On Mac and Linux works with unknown chars fine.
On Window replace to char 63

I don't know is this a bug, but is not good...

Code: Select all

Structure aArray
  a.a[0]
EndStructure

Define s1.s
Define *mem.aArray
Define *mem2.aArray = AllocateMemory(256)
Define i.i

For i = 32 To 254
  s1 + Chr(i)
Next

Debug s1
*mem = Ascii(s1)
PokeS(*mem2, s1, -1, #PB_Ascii)

For i = 0 To 222
  Debug "ASCII = " + Str(*mem\a[i]) + "  POKE = " + Str(*mem2\a[i]) + "  STRING = " + Asc(Mid(s1, i+1))
Next
My Projects ThreadToGUI / OOP-BaseClass / EventDesigner V3
PB v3.30 / v5.75 - OS Mac Mini OSX 10.xx - VM Window Pro / Linux Ubuntu
Downloads on my Webspace / OneDrive
User avatar
Josh
Addict
Addict
Posts: 1183
Joined: Sat Feb 13, 2010 3:45 pm

Re: ASCII Conversion Bug in Windows Unicode Version

Post by Josh »

I don't think, it's a bug.

In line 3 you try to get a character that does not exist in Unicode (your program is running in Unicode). In Unicode the characters 128 - 159 are control characters and therefore there is no associated character for display.

See here
sorry for my bad english
#NULL
Addict
Addict
Posts: 1440
Joined: Thu Aug 30, 2007 11:54 pm
Location: right here

Re: ASCII Conversion Bug in Windows Unicode Version

Post by #NULL »

I'm with Josh.
ASCII is in the range 0..127 (7 bit). Above is Extended ASCII which doesn't map to Unicode.
User avatar
kenmo
Addict
Addict
Posts: 1967
Joined: Tue Dec 23, 2003 3:54 am

Re: ASCII Conversion Bug in Windows Unicode Version

Post by kenmo »

63 is '?' which is used as a replacement for unmappable characters.


PB is probably calling Windows API for the conversion, which gives the same result:

Code: Select all

For i = 1 To 255
  Uni.s = Chr(i)
  AsciiByte.a
  WideCharToMultiByte_(#CP_ACP, 0, @Uni, 1, @AsciiByte, 1, @"?", #Null)
  
  If (AsciiByte <> i)
    Debug Str(i) + "  " + Str(AsciiByte)
  EndIf
Next i
These don't map because most Ascii (actually ANSI) characters in the 128-159 range map to Unicode characters > 255.


Example: Copying Unicode character 145 to Ascii character 145 is NOT the right thing to do!
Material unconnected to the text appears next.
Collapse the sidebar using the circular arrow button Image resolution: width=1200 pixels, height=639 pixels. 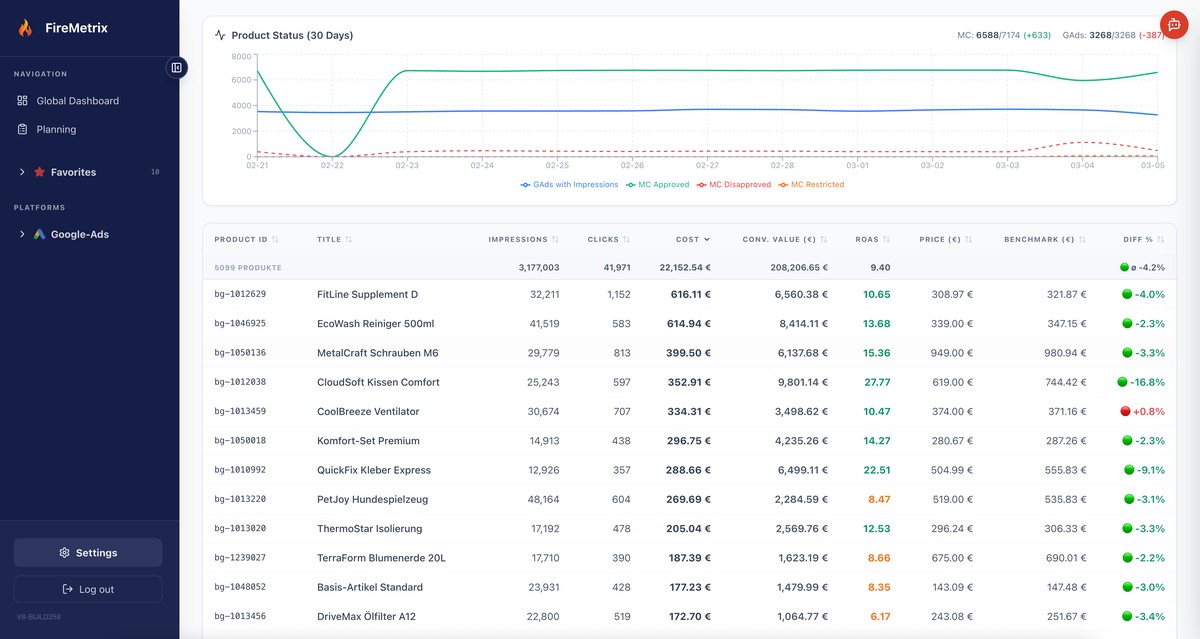pos(177,67)
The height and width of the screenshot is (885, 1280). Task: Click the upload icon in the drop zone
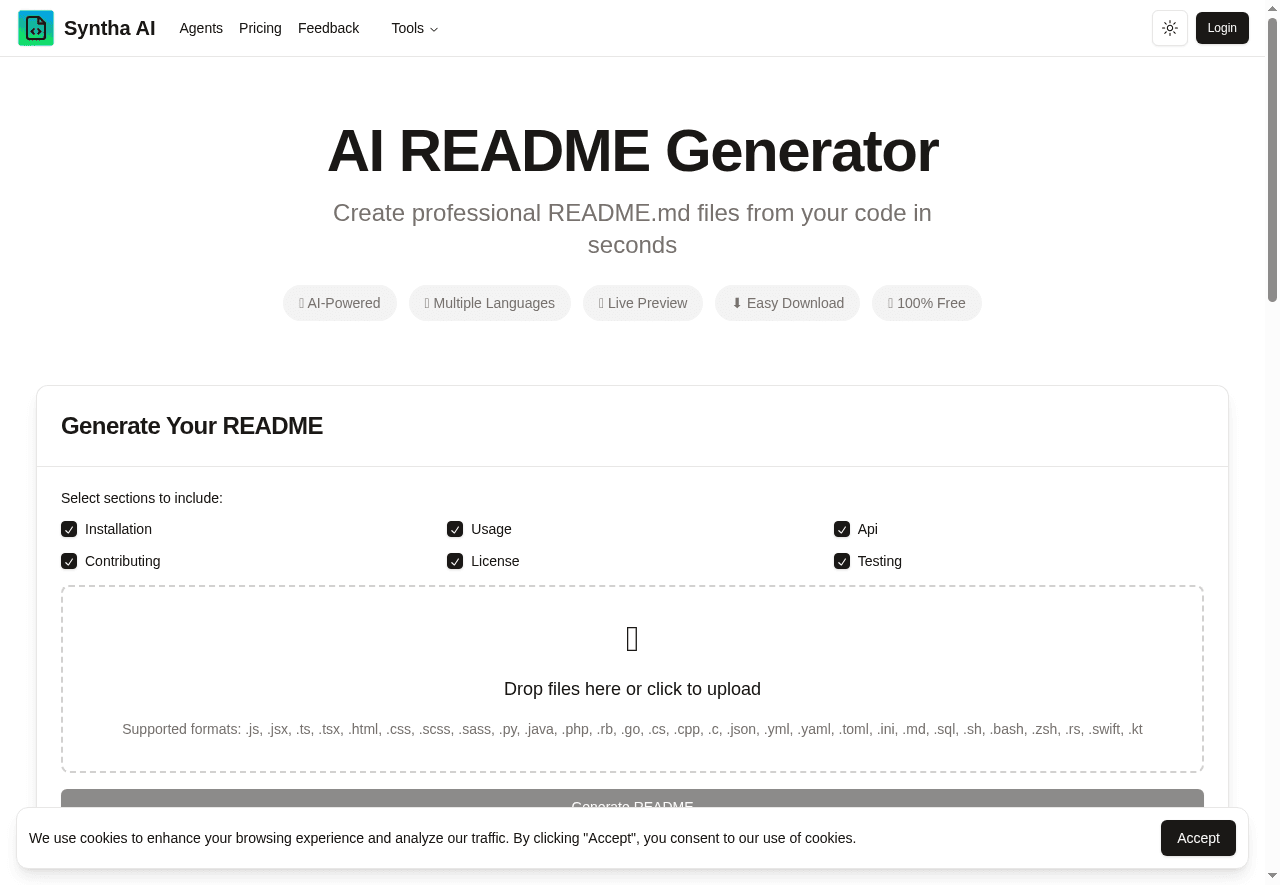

Ascii char 145 actually pairs with Unicode 8216.

Code: Select all

A.a = 145
Debug Asc(PeekS(@A, 1, #PB_Ascii))
Confirmed in Windows-1252 table here (quick Google result): http://www.alanwood.net/demos/ansi.html
User avatar
kenmo
Addict
Addict
Posts: 1967
Joined: Tue Dec 23, 2003 3:54 am

Re: ASCII Conversion Bug in Windows Unicode Version

Post by kenmo »

Or, looking at it from the other direction...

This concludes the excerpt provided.